The job is to output each record exactly as it stands, pictures excluded.

## RECORDS TO PROCESS

-------------------------

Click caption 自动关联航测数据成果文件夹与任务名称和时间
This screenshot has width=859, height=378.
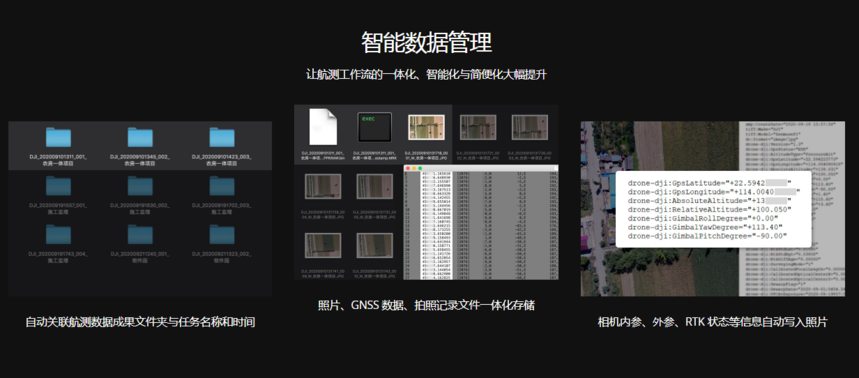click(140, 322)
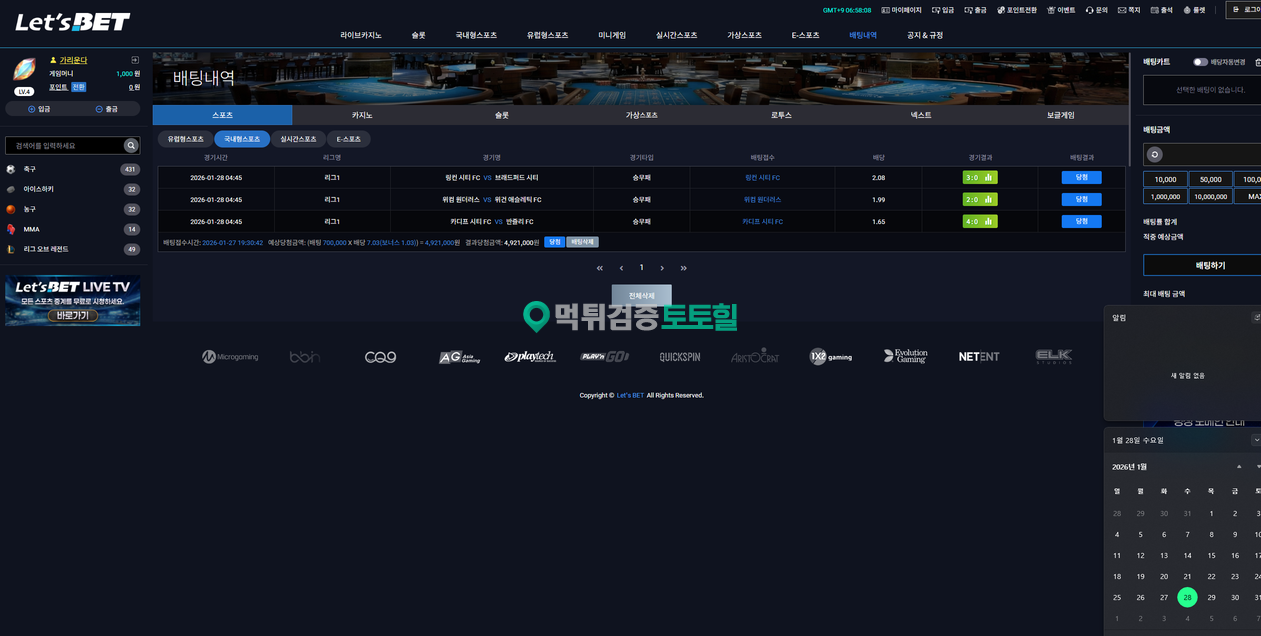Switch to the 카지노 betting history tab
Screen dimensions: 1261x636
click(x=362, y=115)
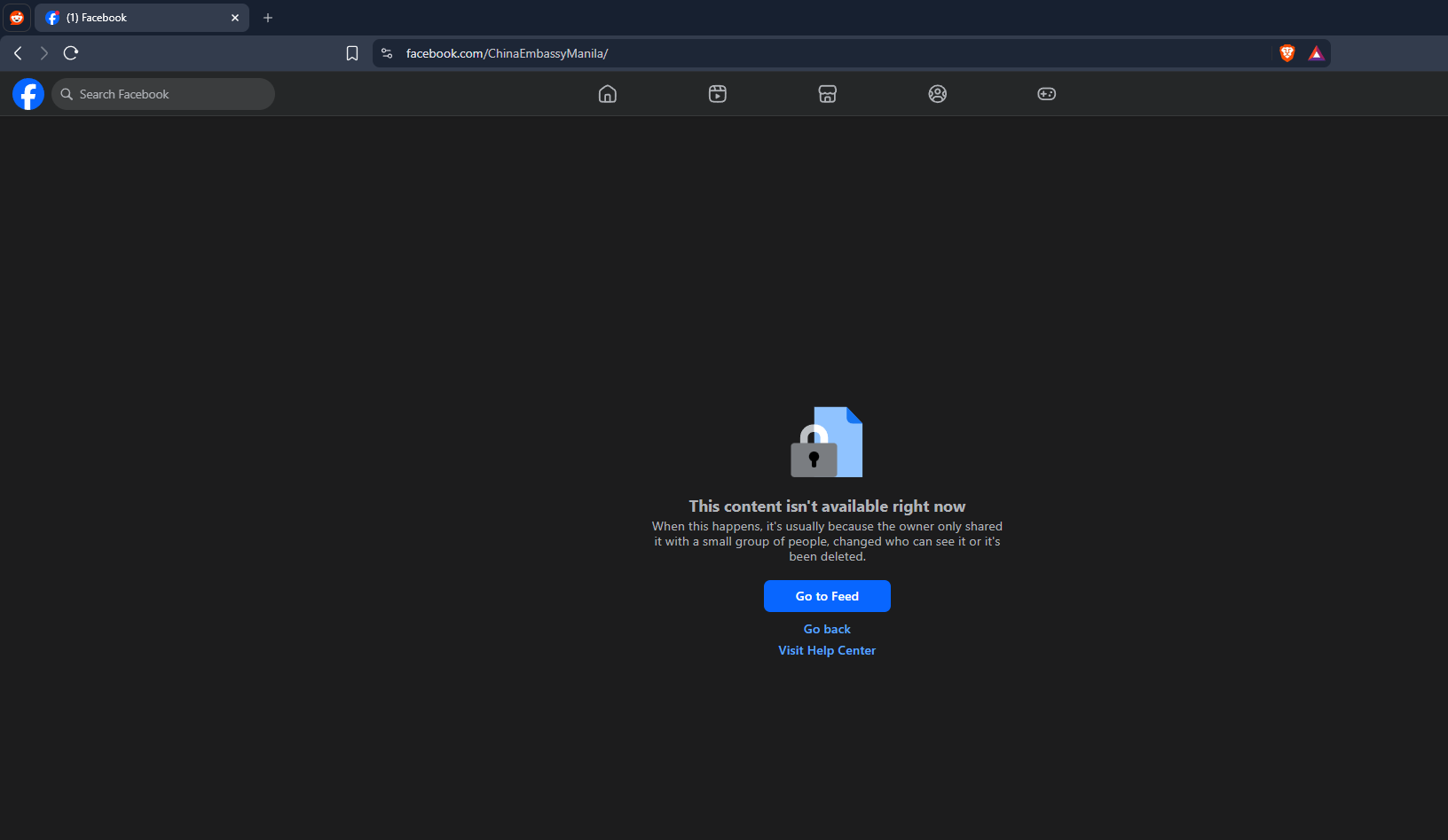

-------------------------

## RESULT OF THE TASK
Click caption 自动关联航测数据成果文件夹与任务名称和时间
This screenshot has width=859, height=378.
click(140, 322)
Switch to the 카지노 betting history tab
Screen dimensions: 1261x636
click(x=362, y=115)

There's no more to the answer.